Fabien Didier Yene est né le 26 mars 1979 à Omvan, une ville de la région de Mefou-Afamba, au centre du Cameroun. Etudiant passionné, il a néanmoins dû abandonner ses études faute de ressources financières suffisantes et se mettre très tôt à la recherche d’un avenir. C’est pourquoi, à l’âge de 24 ans, il a décidé d’entamer un processus migratoire vers le Maroc, un pays qui allait le marquer en tant que personne et en tant que défenseur des droits de l’Homme.

Il a essayé 23 fois de passer du Maroc en Espagne, en sautant les barrières frontalières des enclaves espagnoles, et même à la nage. C’est en 2006, lors d’une de ses nombreuses tentatives, que quelque chose a changé en lui. Il essayait de se rendre à Ceuta à la nage depuis la plage de Bel Younech, une traversée organisée deux par deux : lui nageait, portant à ses côtés Mama Jeanette, une camerounaise assez âgée, alors qu’Ibrahima, un nageur ivoirien relativement expérimenté, accompagnait Sonko, un jeune sénégalais. Ce jour-là, la gendarmerie a « appliqué » un de ses protocoles d’action : elle a récupéré les quatre personnes dans son bateau puis les a rejetées à l’eau afin qu’elles retournent au Maroc à la nage. Fabien a vu Sonko se noyer sous ses yeux. Des années plus tard, en 2012, le Comité des Nations Unies Contre la Torture condamnera l’état espagnol pour avoir entraîné la mort du jeune Sénégalais.

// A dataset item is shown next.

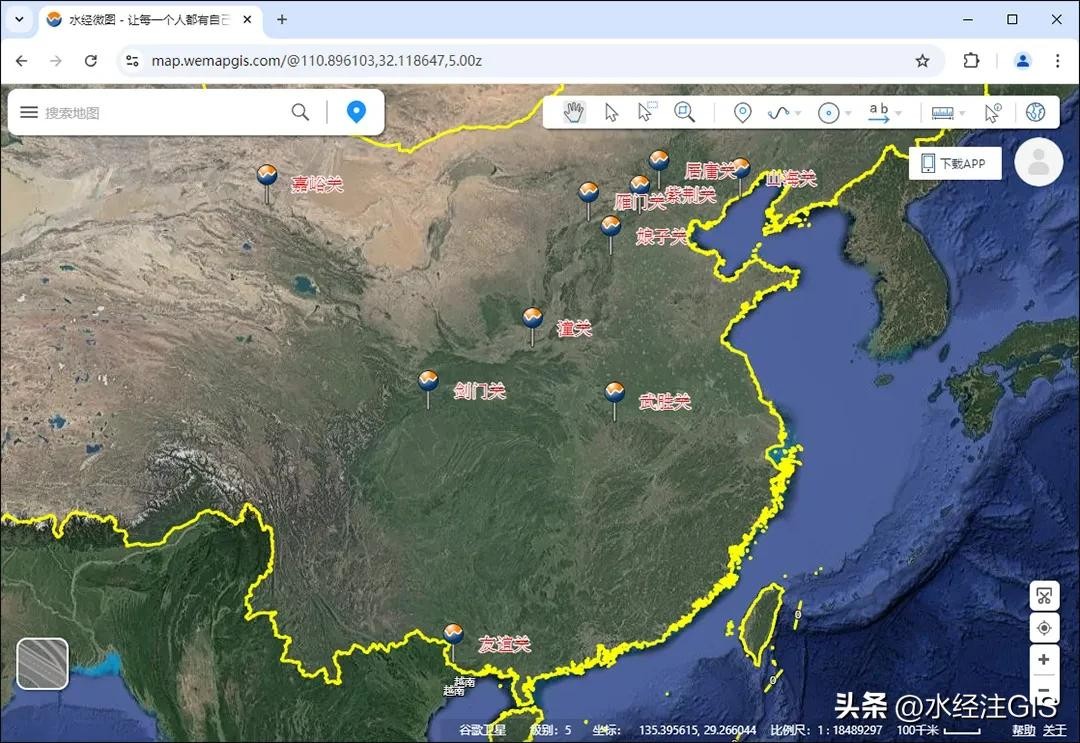Select the place marker pin tool
Image resolution: width=1080 pixels, height=743 pixels.
click(x=742, y=113)
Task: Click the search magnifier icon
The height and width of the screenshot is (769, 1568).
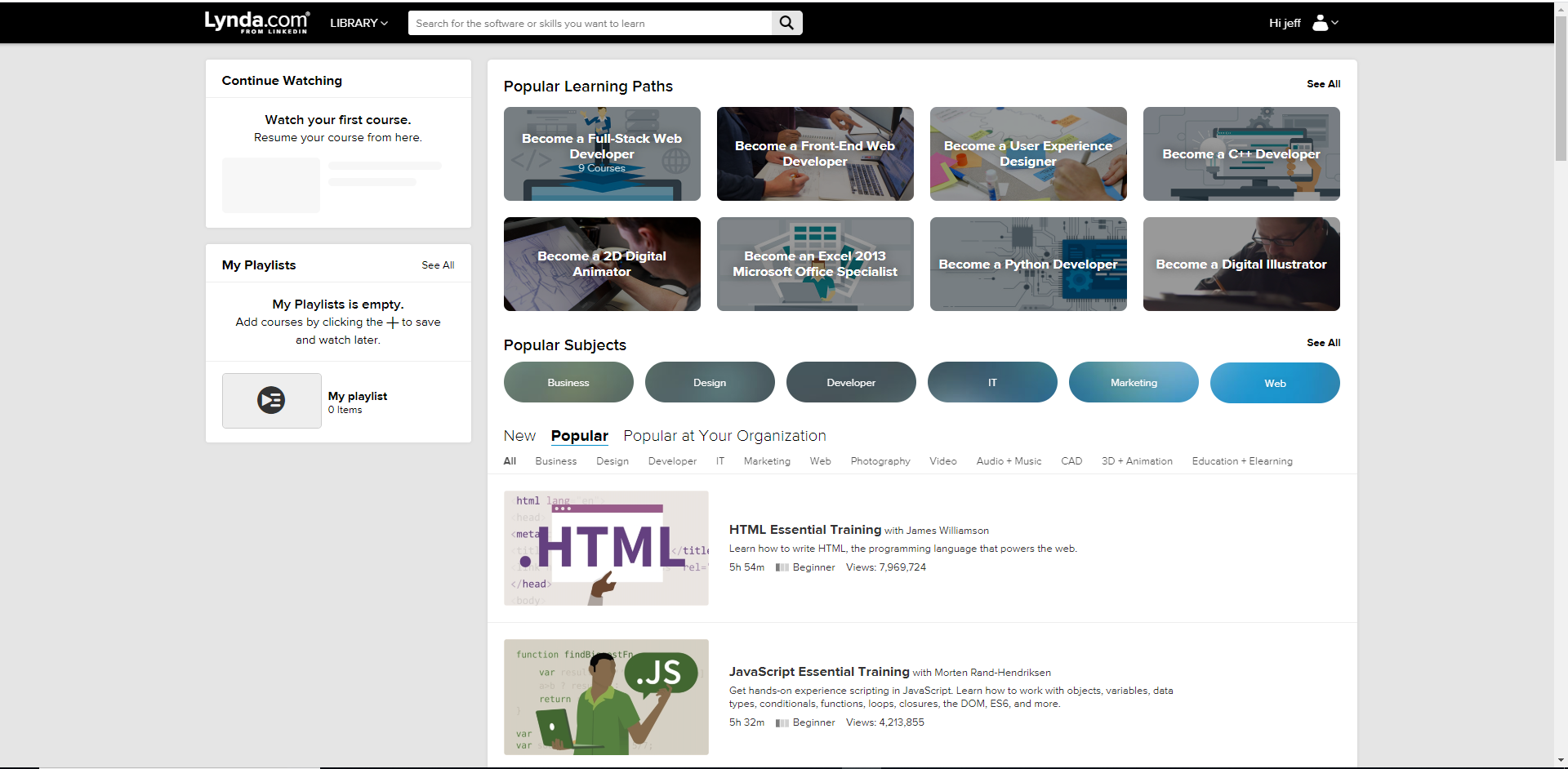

Fabien a survécu, ainsi que Mama Jeanette et Ibrahima. Mais suite à cela, le jeune homme a pris la décision de réclamer justice en dénonçant les faits. C’est alors qu’il a décidé de devenir défenseur. Depuis cette tragédie, il n’a jamais retenté de rejoindre l’Espagne. Il a commencé à militer au sein de l’ADESCAM (Association de développement et de sensibilisation des migrants camerounais au Maghreb) et, plus tard, il a intégré le CCSM (Collectif des communautés subsahariennes au Maroc). Il deviendra président des deux organisations et continuera de lutter, devenant une référence pour les administrations, les organisations sociales et les autorités consulaires au Maroc. Fabien a été l’un des premiers migrants subsahariens à obtenir une carte de séjour dans ce pays.

Il a également joué un rôle fondamental au sein de la Conférence non gouvernementale de 2006 sur les migrations, les droits fondamentaux et la liberté de circulation, organisée conjointement avec l’Association marocaine des droits de l’Homme (AMDH), ATTAC Maroc, Caritas Maroc et le Réseau euro-africain.

En 2010, Fabien a publié un livre intitulé « Migrant au pied du mur » (Ed. Atlántica Seguie), dans lequel il raconte comment son corps et celui de milliers d’autres compagnons migrants sont meurtris par les politiques de contrôle des frontières.

Un an plus tard, il débarque enfin en France, invité à présenter son livre. Il en parlera dans de nombreuses interviewes, insistant, avec un humour caustique et courageux, sur le contraste entre son voyage en avion, rapide et facile, et ses 23 tentatives, douloureuses et traumatisantes.

À partir de 2012, Fabien va devenir un défenseur des droits reconnu au niveau international, et ses interventions publiques en Europe et au Maroc vont se multiplier ; Son influence sera fondamentale sur la rédaction de la Charte mondiale des migrants proclamée lors de l’Assemblée mondiale des migrants à Dakar.

Installé en France, il devra de nouveau se battre pour la reconnaissance de ses droits dans ce pays sans oublier son engagement en faveur des droits de l’Homme et des personnes migrantes encore en transit.

Malheureusement, Fabien a perdu la vie trop tôt : le 14 avril 2019, il a succombé à une attaque cérébrale lors d’une visite dans son pays d’origine.

« On est là pour rêver, pour une utopie et c’est cette utopie qui va nous faire vivre ».